← Back to context

Comment by csbartus

2 days ago

It's a gut feeling.

We _know_ LLMs can't be _that_ good as they are promoted.

I've spent the last 6 months creating a production grade app from scratch with Claude where I wrote no single line of code. I've reviewed code and it was looking good, almost completely following my templates, workflows, skills.

Now I've started to make minor manual updates and I'm horrified. Claude has no idea why there were those templates and instructions in place. It followed them blindly without grasping their spirit. The end result is like a very junior dev copy-pasting answers from Stack Overflow into the codebase. No consistency, chaotic application of different conventions, duplicated code, ghost code (does nothing), and perhaps more as I'm digging in.

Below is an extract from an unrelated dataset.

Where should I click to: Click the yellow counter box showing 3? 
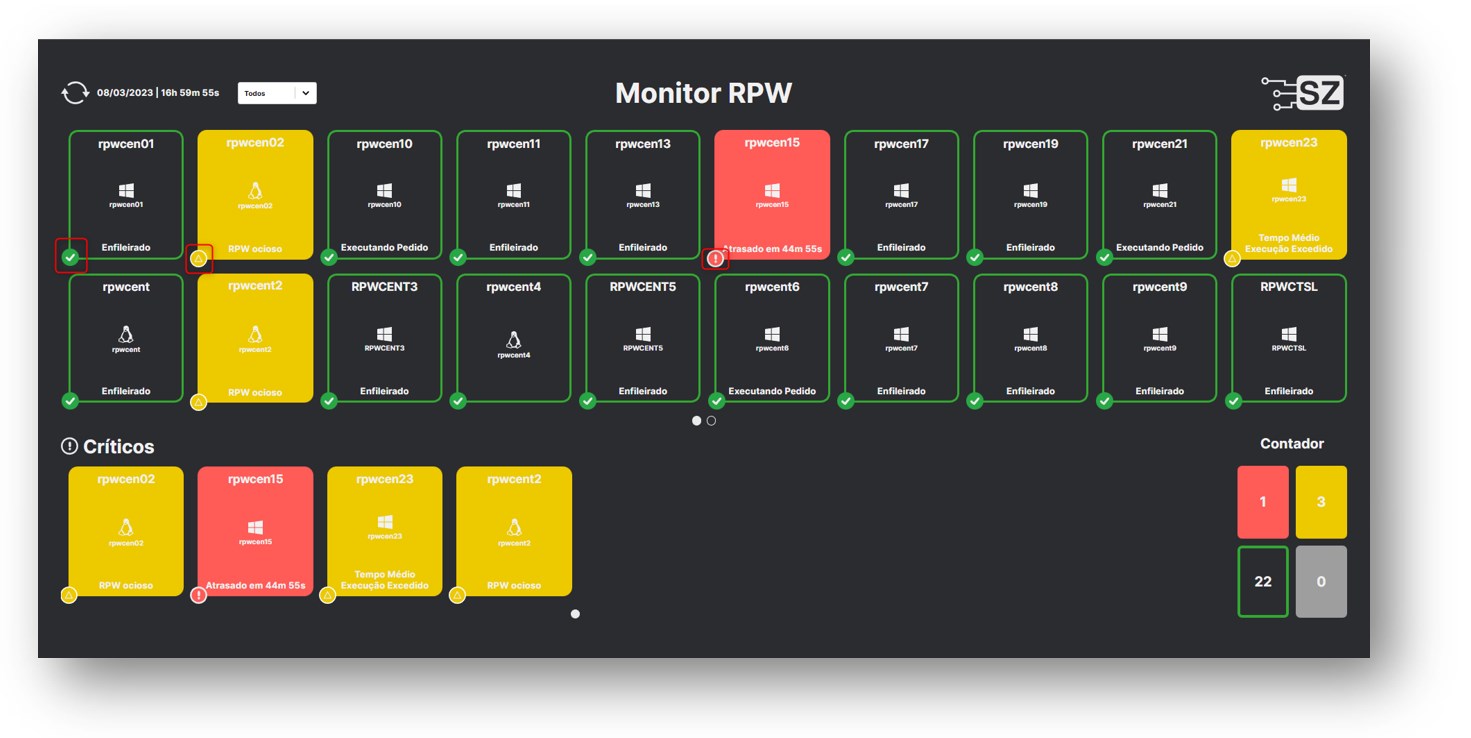click(x=1321, y=502)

The pros: The code works, all tests pass (43% code / 57% tests, 1:1.3 ratio), the UI looks good with visible glitches

The cons: I'll have to rewrite most of the code on the long run, make it fit, easy to maintain.

The verdict: I wouldn't started this project alone. Claude get me through to v0.1.0 / MVP where I've focused solely on the product: technologies, architecture, functionality, and usability. Now it's easier to refactor all for v0.2.0 manually without Claude.

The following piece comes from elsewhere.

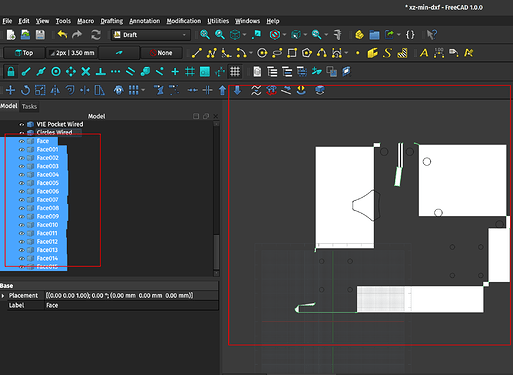Click the None autogroup button
Viewport: 513px width, 375px height.
[x=161, y=53]
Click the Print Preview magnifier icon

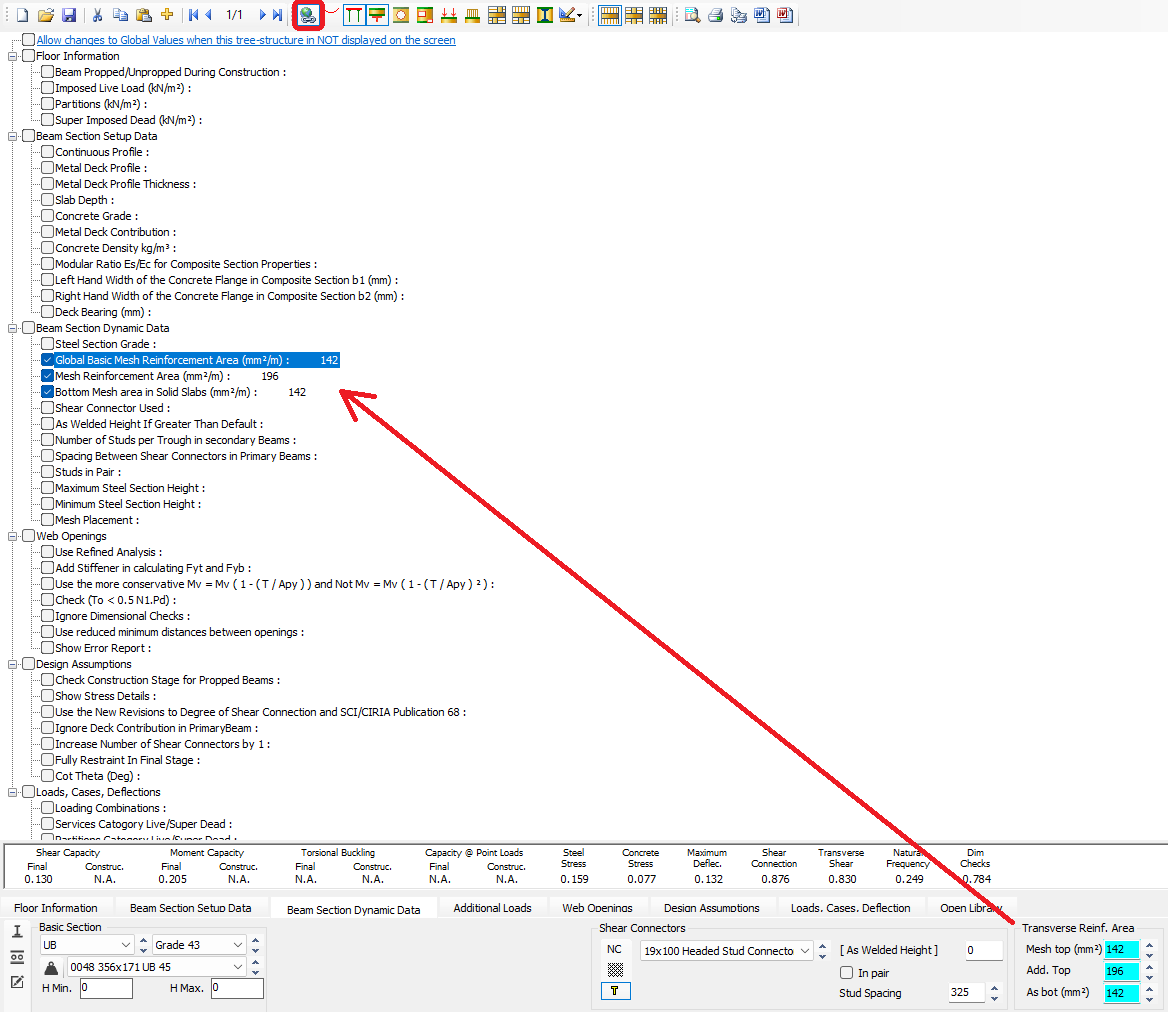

So this might be our gut feeling: we know it's something good, but not as good as the stakeholders might promote. We know it helps in some ways but it's a nightmare in other ways.

We are not anti-AI but rather pragmatic: Not that AI enthusiasts we are expected to be.

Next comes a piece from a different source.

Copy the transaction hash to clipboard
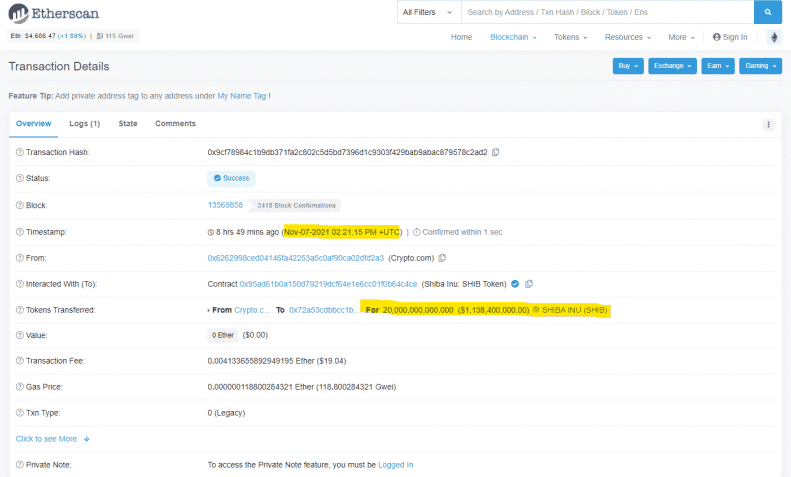This screenshot has width=791, height=477. click(495, 152)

> No consistency, chaotic application of different conventions, duplicated code, ghost code (does nothing), and perhaps more as I'm digging in.

I didn’t understand this part. You said you reviewed the code and it was looking good, so how did the cruft creep in? Were you reviewing every diff, or taking an occasional sample?

  • Reviewing is a very different mindset than writing it yourself. You don't have all the context you would have built up had you done it, and it's much much more difficult to think through all cases. So I'm thinking: The individual changes all looked good in isolation, and they started borderline rubber-stamping the changes without stepping back to think about the larger context.

    Looking at the individual changes in isolation, it's harder to see it doesn't match other conventions, duplicates code, removes or disables paths without cleaning up, etc. I'll bet there's also some crazy spaghetti code in there, from helping a co-worker clean up their Ai-generated code that they didn't understand.